Are You Too Efficient to Innovate? It sounds like a crazy question, but optimization doesn't always lead to inspiration.
We're all looking for an edge. To find it, we often become obsessed with efficiency — searching for ways to move faster and produce more.
But is it possible to be too efficient? What if, paradoxically, our pursuit of efficiency makes us less efficient?
That's a not-so-crazy idea I heard recently from Edward Tenner, a distinguished scholar at the Smithsonian Institution and the author of a book called The Efficiency Paradox. He is not opposed to efficiency — after all, there's nothing productive about being sloppy and disorganized. But he does offer caution to those who glorify it.
"Innovation very seldom can be done efficiently," he tells me. "There are always lots of mistakes involved. So if you have software or any other arrangement that optimizes things too soon, you might be passing up the biggest opportunity."
By way of example, he offers Harry Potter. Many publishers rejected the book when J.K. Rowling first pitched it, very likely because it conflicted with the publishers' data about what kids like. The story was unusually long and set in an old-fashioned place — who wants that?! But finally, the founder of a small British publisher gave the first chapter to his then-8-year-old daughter. She loved it, so that was that.
In short, the inefficient amusement of a child beat the efficient data-driven decisions of major publishers. This should be a lesson to us all, Tenner says — because it is both a trap to avoid and an opportunity to explore.

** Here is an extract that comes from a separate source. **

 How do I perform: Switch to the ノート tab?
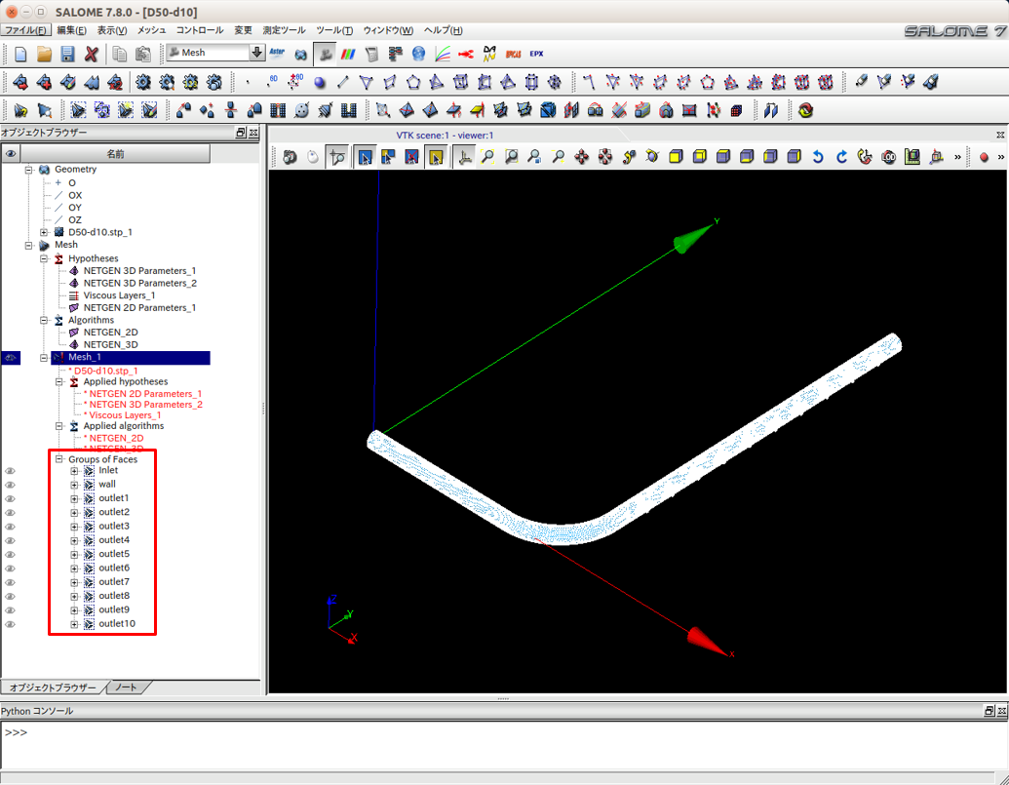[126, 687]
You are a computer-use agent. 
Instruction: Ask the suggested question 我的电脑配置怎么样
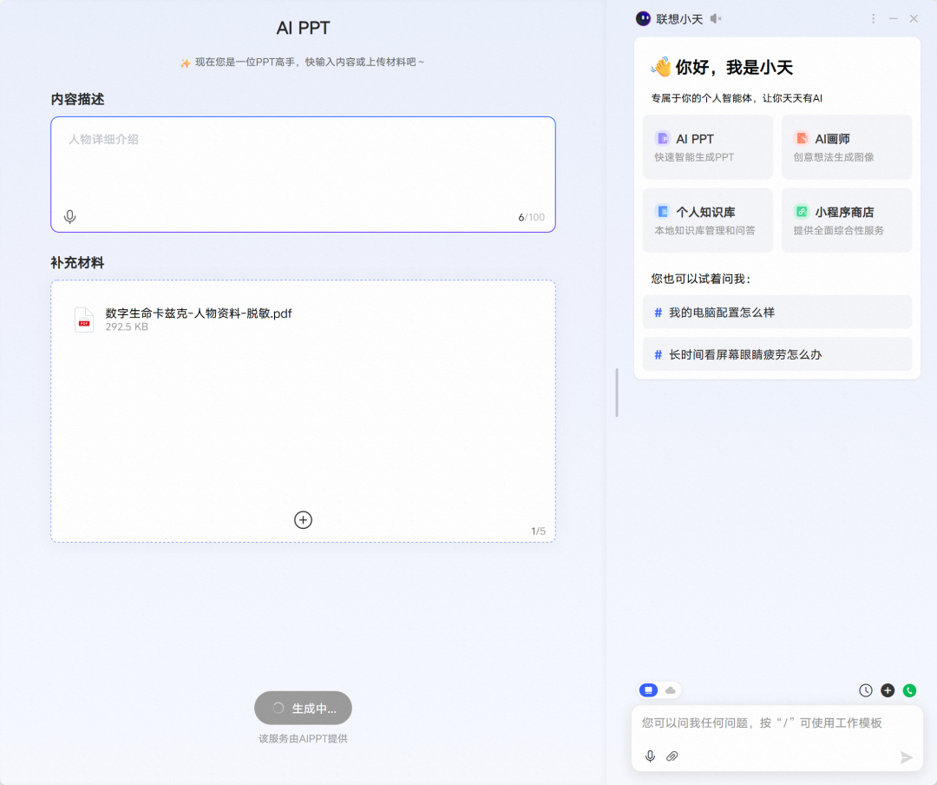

"In pure efficiency and brute power, the giant companies will always have an advantage," he says. "But entrepreneurs can stand out by combining the right technology with the human touch, and the ability to relate to people in a way that really big organizations can't."
Tenner's message can apply in big and broad ways to companies that maximize efficiency at the expense of innovation. After all, I bet Blockbuster ran very efficient stores while a young Netflix inefficiently studied what modern entertainment fans wanted. But as Tenner told me all this, I realized that the principle applies in personal ways too — and how, in fact, I might be teetering into my own efficiency paradox.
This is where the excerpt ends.